Every record below must be copied exactly, with images dropped.

- **RAW DATA**
<<<<

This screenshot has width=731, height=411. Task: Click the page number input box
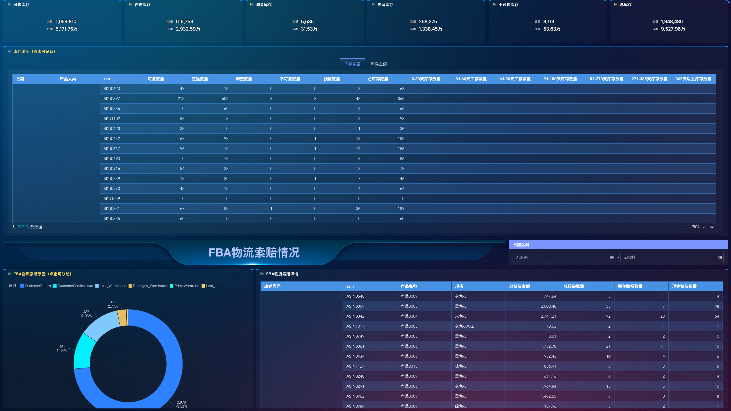pyautogui.click(x=684, y=227)
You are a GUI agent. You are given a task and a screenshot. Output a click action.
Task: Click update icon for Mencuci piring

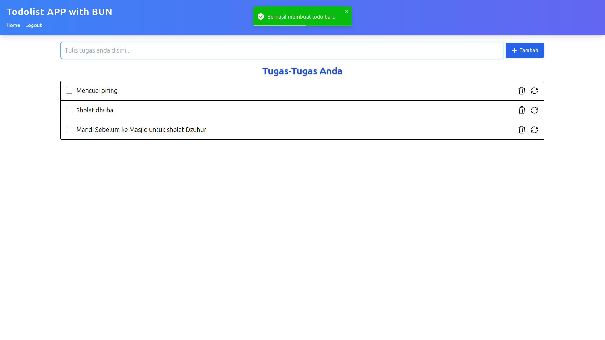[534, 91]
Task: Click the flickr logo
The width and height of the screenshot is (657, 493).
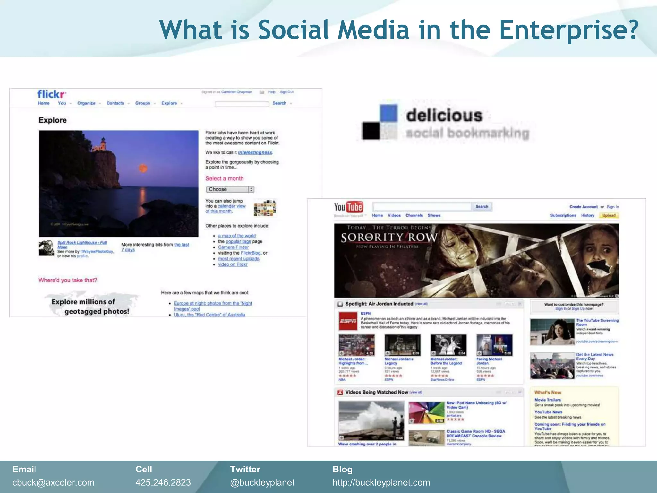Action: (x=52, y=94)
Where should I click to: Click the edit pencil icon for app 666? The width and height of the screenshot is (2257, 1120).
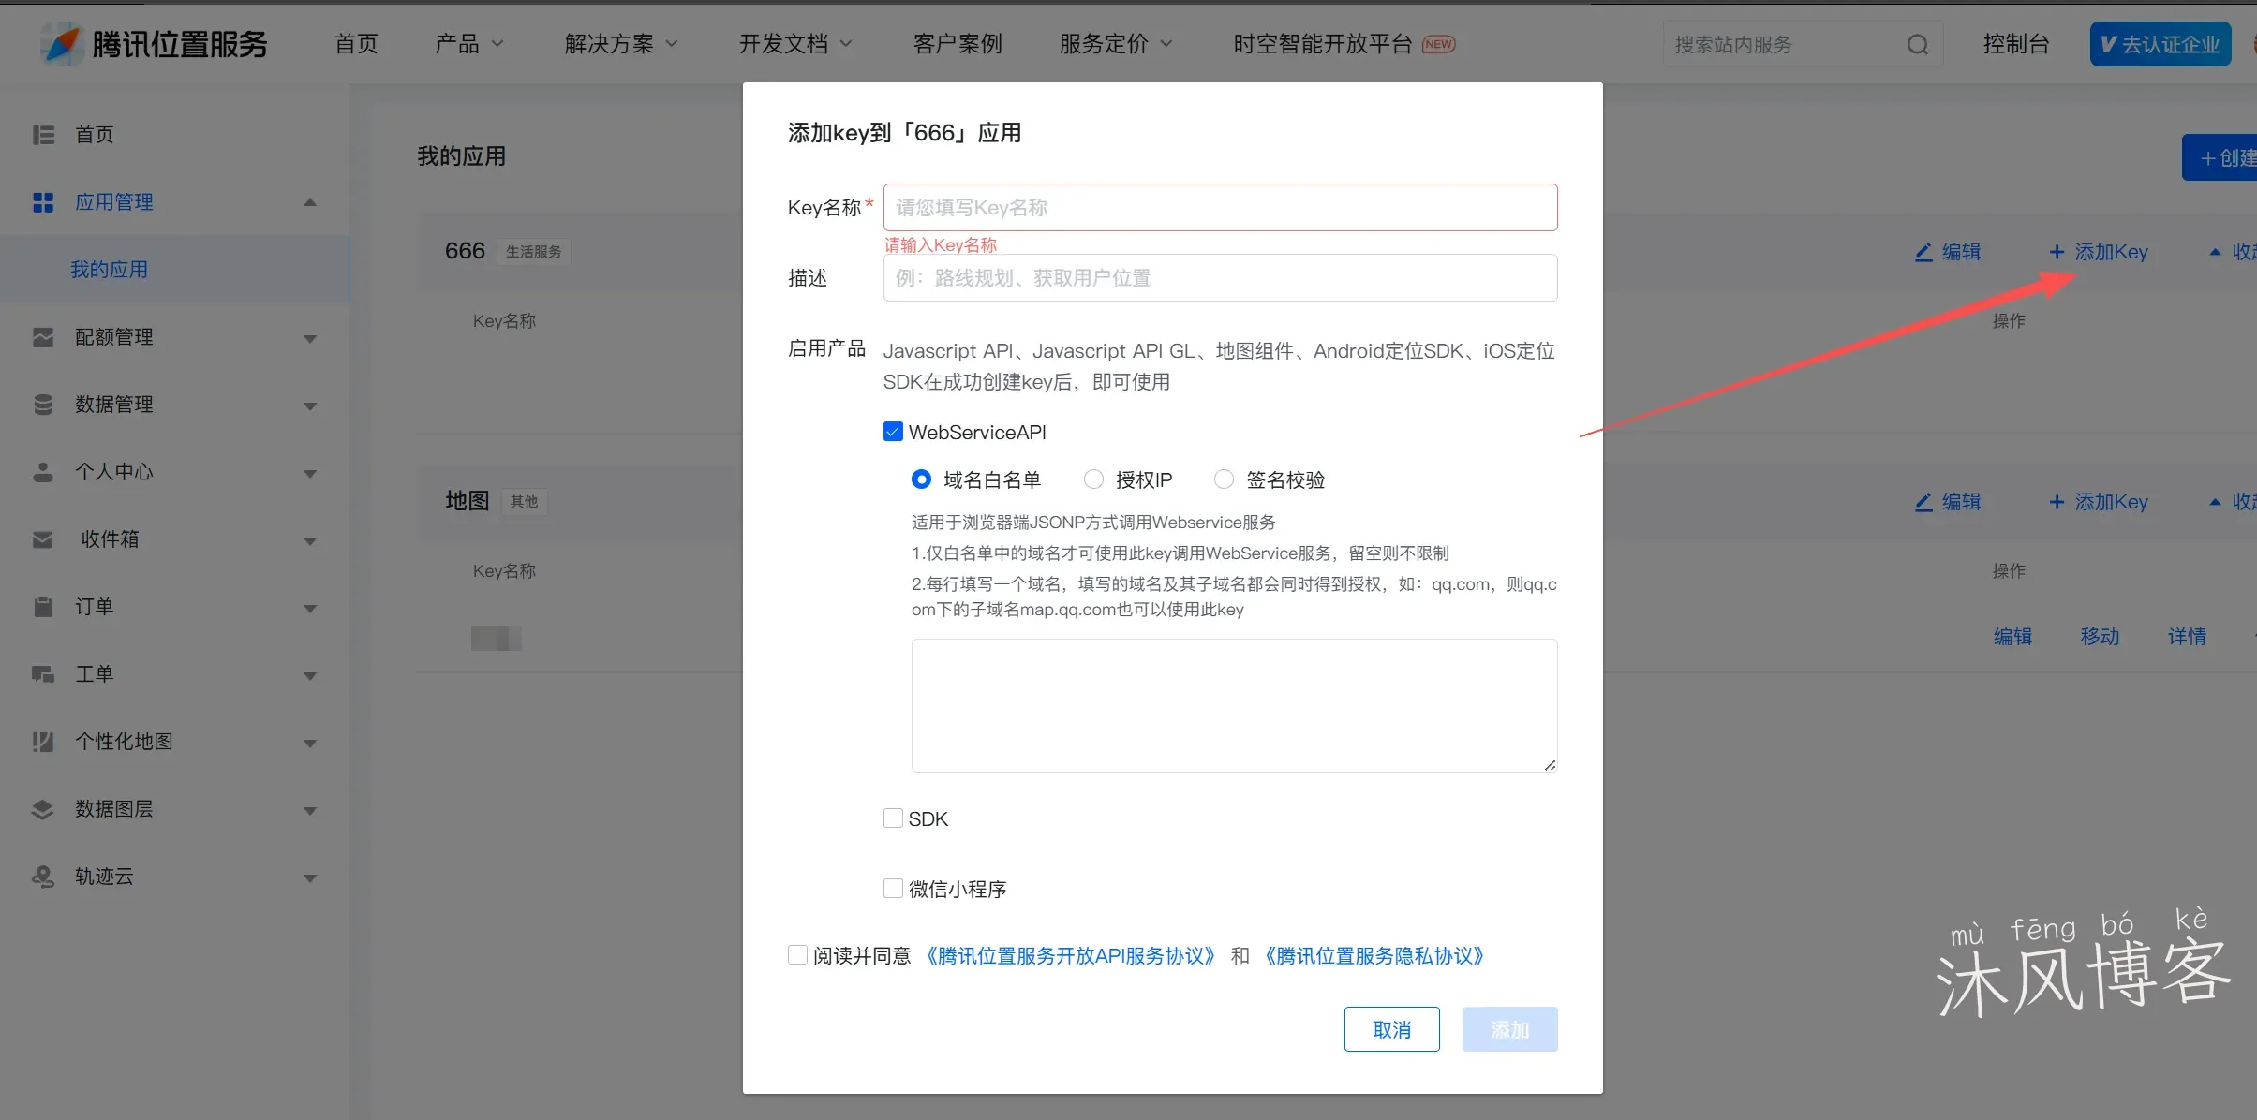[x=1924, y=251]
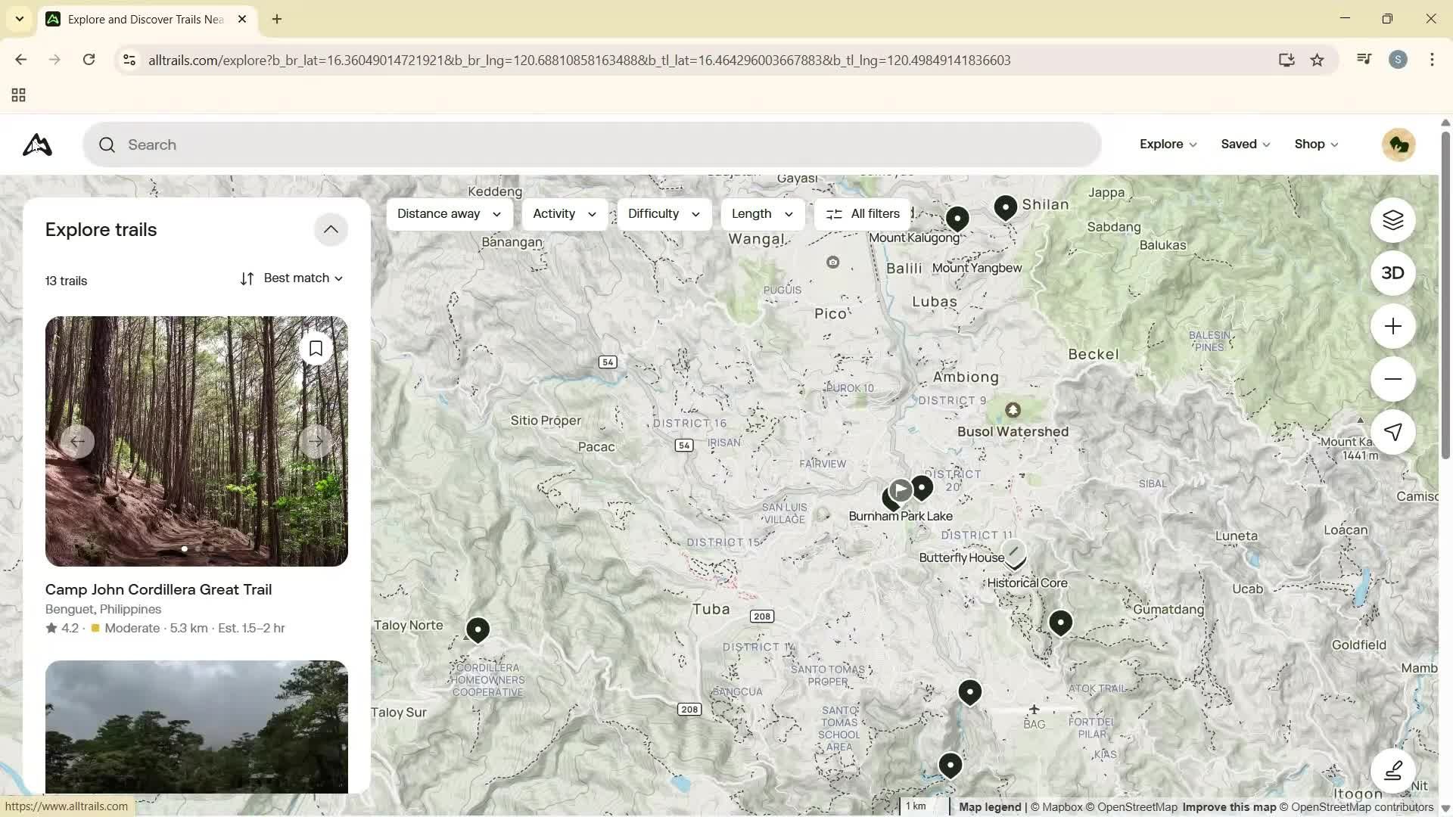Change sorting via Best match dropdown
Image resolution: width=1453 pixels, height=817 pixels.
292,278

>>>>

- **EXERCISE RESULT**
This screenshot has width=731, height=411. Task: Click the page number input box
pyautogui.click(x=684, y=227)
You are a GUI agent. You are given a task and a screenshot. Output a click action.
Task: Click update icon for Mencuci piring

[534, 91]
Task: Click the flickr logo
The width and height of the screenshot is (657, 493).
Action: (x=52, y=94)
Where should I click to: Click the edit pencil icon for app 666? The width and height of the screenshot is (2257, 1120).
[x=1924, y=251]
Change sorting via Best match dropdown
Image resolution: width=1453 pixels, height=817 pixels.
292,278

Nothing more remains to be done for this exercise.